_Required action_
Word for word, transcribe all of the records.

(Stored items)

# # # #

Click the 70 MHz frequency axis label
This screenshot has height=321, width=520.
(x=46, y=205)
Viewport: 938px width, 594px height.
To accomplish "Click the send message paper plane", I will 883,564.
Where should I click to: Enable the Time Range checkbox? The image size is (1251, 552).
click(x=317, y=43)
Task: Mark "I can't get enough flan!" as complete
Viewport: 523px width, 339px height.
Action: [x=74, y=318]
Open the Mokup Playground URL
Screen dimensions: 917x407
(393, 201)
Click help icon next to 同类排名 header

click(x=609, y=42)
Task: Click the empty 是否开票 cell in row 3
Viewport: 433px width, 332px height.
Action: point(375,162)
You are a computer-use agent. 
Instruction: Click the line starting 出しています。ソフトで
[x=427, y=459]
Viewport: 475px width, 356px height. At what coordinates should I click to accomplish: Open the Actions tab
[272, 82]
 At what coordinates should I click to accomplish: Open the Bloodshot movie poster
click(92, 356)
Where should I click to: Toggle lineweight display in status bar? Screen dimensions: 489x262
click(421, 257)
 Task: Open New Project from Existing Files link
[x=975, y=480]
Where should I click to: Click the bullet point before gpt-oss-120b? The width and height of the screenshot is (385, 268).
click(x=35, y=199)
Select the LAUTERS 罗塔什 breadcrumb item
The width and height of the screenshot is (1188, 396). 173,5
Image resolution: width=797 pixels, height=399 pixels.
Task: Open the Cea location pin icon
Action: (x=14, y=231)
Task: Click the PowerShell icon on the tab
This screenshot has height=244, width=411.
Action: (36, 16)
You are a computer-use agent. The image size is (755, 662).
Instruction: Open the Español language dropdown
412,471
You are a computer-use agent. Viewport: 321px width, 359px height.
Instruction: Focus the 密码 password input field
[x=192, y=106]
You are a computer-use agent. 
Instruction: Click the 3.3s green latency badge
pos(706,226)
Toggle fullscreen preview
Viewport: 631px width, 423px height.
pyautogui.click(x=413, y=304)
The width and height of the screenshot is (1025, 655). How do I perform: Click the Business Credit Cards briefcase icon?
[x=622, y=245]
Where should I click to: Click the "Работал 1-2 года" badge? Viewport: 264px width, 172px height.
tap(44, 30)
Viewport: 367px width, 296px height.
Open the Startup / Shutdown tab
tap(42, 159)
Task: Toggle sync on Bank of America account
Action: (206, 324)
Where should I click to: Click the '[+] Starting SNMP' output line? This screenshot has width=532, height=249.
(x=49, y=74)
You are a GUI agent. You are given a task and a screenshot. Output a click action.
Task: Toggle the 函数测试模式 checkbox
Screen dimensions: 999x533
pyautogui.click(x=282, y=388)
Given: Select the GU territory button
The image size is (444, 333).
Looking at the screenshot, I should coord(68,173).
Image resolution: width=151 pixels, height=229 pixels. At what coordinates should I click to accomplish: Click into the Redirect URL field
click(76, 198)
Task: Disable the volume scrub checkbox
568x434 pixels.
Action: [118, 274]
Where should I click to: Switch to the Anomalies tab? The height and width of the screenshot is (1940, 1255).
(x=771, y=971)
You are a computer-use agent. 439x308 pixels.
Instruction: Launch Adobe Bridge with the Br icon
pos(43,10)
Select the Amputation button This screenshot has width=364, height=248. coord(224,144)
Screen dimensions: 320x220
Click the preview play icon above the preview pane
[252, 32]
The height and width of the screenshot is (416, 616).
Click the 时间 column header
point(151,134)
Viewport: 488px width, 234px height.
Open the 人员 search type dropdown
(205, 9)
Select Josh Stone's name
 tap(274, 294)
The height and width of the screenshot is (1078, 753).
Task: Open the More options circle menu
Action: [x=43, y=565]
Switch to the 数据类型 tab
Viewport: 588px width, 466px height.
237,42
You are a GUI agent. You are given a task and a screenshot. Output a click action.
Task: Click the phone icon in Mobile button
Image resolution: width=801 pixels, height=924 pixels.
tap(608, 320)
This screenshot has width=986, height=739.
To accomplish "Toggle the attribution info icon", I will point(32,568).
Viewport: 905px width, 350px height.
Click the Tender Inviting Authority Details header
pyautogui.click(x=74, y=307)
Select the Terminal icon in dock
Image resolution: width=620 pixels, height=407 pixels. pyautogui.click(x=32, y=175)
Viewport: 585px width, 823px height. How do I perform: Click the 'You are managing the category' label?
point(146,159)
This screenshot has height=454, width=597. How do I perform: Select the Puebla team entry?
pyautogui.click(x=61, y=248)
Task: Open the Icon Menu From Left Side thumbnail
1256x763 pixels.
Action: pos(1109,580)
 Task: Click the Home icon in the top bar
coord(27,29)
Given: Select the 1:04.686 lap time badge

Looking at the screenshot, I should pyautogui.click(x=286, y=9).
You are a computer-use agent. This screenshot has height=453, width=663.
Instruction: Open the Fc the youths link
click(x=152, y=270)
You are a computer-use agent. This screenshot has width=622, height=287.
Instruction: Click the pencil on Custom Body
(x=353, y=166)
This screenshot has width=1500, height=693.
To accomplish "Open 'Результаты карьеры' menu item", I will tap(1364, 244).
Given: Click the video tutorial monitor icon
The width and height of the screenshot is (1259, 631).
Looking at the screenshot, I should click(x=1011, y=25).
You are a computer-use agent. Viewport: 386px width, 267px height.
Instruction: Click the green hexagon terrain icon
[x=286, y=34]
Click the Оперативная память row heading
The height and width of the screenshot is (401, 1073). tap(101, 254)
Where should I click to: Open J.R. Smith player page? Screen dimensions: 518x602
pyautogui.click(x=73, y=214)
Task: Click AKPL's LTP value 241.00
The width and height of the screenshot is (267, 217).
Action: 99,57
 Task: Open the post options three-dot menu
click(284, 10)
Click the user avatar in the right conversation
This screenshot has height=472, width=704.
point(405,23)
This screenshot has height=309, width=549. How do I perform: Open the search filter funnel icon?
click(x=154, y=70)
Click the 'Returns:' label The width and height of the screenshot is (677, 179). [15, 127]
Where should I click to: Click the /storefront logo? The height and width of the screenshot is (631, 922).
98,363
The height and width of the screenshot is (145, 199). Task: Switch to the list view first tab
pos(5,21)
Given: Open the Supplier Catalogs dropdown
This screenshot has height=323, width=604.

# # # #

_Written response_
Click the 70 MHz frequency axis label
This screenshot has height=321, width=520.
(x=46, y=205)
Viewport: 938px width, 594px height.
To accomplish "Click the send message paper plane", I will 883,564.
Where should I click to: Enable the Time Range checkbox? The image size is (1251, 552).
click(x=317, y=43)
Task: Mark "I can't get enough flan!" as complete
Viewport: 523px width, 339px height.
Action: [x=74, y=318]
Open the Mokup Playground URL
Screen dimensions: 917x407
(393, 201)
Click help icon next to 同类排名 header

click(x=609, y=42)
Task: Click the empty 是否开票 cell in row 3
Viewport: 433px width, 332px height.
Action: point(375,162)
You are a computer-use agent. 
Instruction: Click the line starting 出しています。ソフトで
[x=427, y=459]
Viewport: 475px width, 356px height. At what coordinates should I click to accomplish: Open the Actions tab
[272, 82]
 At what coordinates should I click to accomplish: Open the Bloodshot movie poster
click(92, 356)
Where should I click to: Toggle lineweight display in status bar? Screen dimensions: 489x262
click(421, 257)
 Task: Open New Project from Existing Files link
[x=975, y=480]
Where should I click to: Click the bullet point before gpt-oss-120b? The width and height of the screenshot is (385, 268).
click(x=35, y=199)
Select the LAUTERS 罗塔什 breadcrumb item
The width and height of the screenshot is (1188, 396). 173,5
Image resolution: width=797 pixels, height=399 pixels.
Task: Open the Cea location pin icon
Action: (x=14, y=231)
Task: Click the PowerShell icon on the tab
This screenshot has height=244, width=411.
Action: (36, 16)
You are a computer-use agent. The image size is (755, 662).
Instruction: Open the Español language dropdown
412,471
You are a computer-use agent. Viewport: 321px width, 359px height.
Instruction: Focus the 密码 password input field
[x=192, y=106]
You are a computer-use agent. 
Instruction: Click the 3.3s green latency badge
pos(706,226)
Toggle fullscreen preview
Viewport: 631px width, 423px height.
pyautogui.click(x=413, y=304)
The width and height of the screenshot is (1025, 655). How do I perform: Click the Business Credit Cards briefcase icon?
[x=622, y=245]
Where should I click to: Click the "Работал 1-2 года" badge? Viewport: 264px width, 172px height.
tap(44, 30)
Viewport: 367px width, 296px height.
Open the Startup / Shutdown tab
tap(42, 159)
Task: Toggle sync on Bank of America account
Action: (206, 324)
Where should I click to: Click the '[+] Starting SNMP' output line? This screenshot has width=532, height=249.
(x=49, y=74)
You are a GUI agent. You are given a task and a screenshot. Output a click action.
Task: Toggle the 函数测试模式 checkbox
Screen dimensions: 999x533
pyautogui.click(x=282, y=388)
Given: Select the GU territory button
The image size is (444, 333).
Looking at the screenshot, I should coord(68,173).
Image resolution: width=151 pixels, height=229 pixels. At what coordinates should I click to accomplish: Click into the Redirect URL field
click(76, 198)
Task: Disable the volume scrub checkbox
568x434 pixels.
Action: [118, 274]
Where should I click to: Switch to the Anomalies tab? The height and width of the screenshot is (1940, 1255).
(x=771, y=971)
You are a computer-use agent. 439x308 pixels.
Instruction: Launch Adobe Bridge with the Br icon
pos(43,10)
Select the Amputation button This screenshot has width=364, height=248. coord(224,144)
Screen dimensions: 320x220
Click the preview play icon above the preview pane
[252, 32]
The height and width of the screenshot is (416, 616).
Click the 时间 column header
point(151,134)
Viewport: 488px width, 234px height.
Open the 人员 search type dropdown
(205, 9)
Select Josh Stone's name
 tap(274, 294)
The height and width of the screenshot is (1078, 753).
Task: Open the More options circle menu
Action: [x=43, y=565]
Switch to the 数据类型 tab
Viewport: 588px width, 466px height.
237,42
You are a GUI agent. You are given a task and a screenshot. Output a click action.
Task: Click the phone icon in Mobile button
Image resolution: width=801 pixels, height=924 pixels.
tap(608, 320)
This screenshot has width=986, height=739.
To accomplish "Toggle the attribution info icon", I will point(32,568).
Viewport: 905px width, 350px height.
Click the Tender Inviting Authority Details header
pyautogui.click(x=74, y=307)
Select the Terminal icon in dock
Image resolution: width=620 pixels, height=407 pixels. pyautogui.click(x=32, y=175)
Viewport: 585px width, 823px height. How do I perform: Click the 'You are managing the category' label?
point(146,159)
This screenshot has height=454, width=597. How do I perform: Select the Puebla team entry?
pyautogui.click(x=61, y=248)
Task: Open the Icon Menu From Left Side thumbnail
1256x763 pixels.
Action: pos(1109,580)
 Task: Click the Home icon in the top bar
coord(27,29)
Given: Select the 1:04.686 lap time badge

Looking at the screenshot, I should pyautogui.click(x=286, y=9).
You are a computer-use agent. This screenshot has height=453, width=663.
Instruction: Open the Fc the youths link
click(x=152, y=270)
You are a computer-use agent. This screenshot has width=622, height=287.
Instruction: Click the pencil on Custom Body
(x=353, y=166)
This screenshot has width=1500, height=693.
To accomplish "Open 'Результаты карьеры' menu item", I will tap(1364, 244).
Given: Click the video tutorial monitor icon
The width and height of the screenshot is (1259, 631).
Looking at the screenshot, I should click(x=1011, y=25).
You are a computer-use agent. Viewport: 386px width, 267px height.
Instruction: Click the green hexagon terrain icon
[x=286, y=34]
Click the Оперативная память row heading
The height and width of the screenshot is (401, 1073). tap(101, 254)
Where should I click to: Open J.R. Smith player page? Screen dimensions: 518x602
pyautogui.click(x=73, y=214)
Task: Click AKPL's LTP value 241.00
The width and height of the screenshot is (267, 217).
Action: 99,57
 Task: Open the post options three-dot menu
click(284, 10)
Click the user avatar in the right conversation
This screenshot has height=472, width=704.
point(405,23)
This screenshot has height=309, width=549. How do I perform: Open the search filter funnel icon?
click(x=154, y=70)
Click the 'Returns:' label The width and height of the screenshot is (677, 179). [15, 127]
Where should I click to: Click the /storefront logo? The height and width of the screenshot is (631, 922).
98,363
The height and width of the screenshot is (145, 199). Task: Switch to the list view first tab
pos(5,21)
Given: Open the Supplier Catalogs dropdown
This screenshot has height=323, width=604.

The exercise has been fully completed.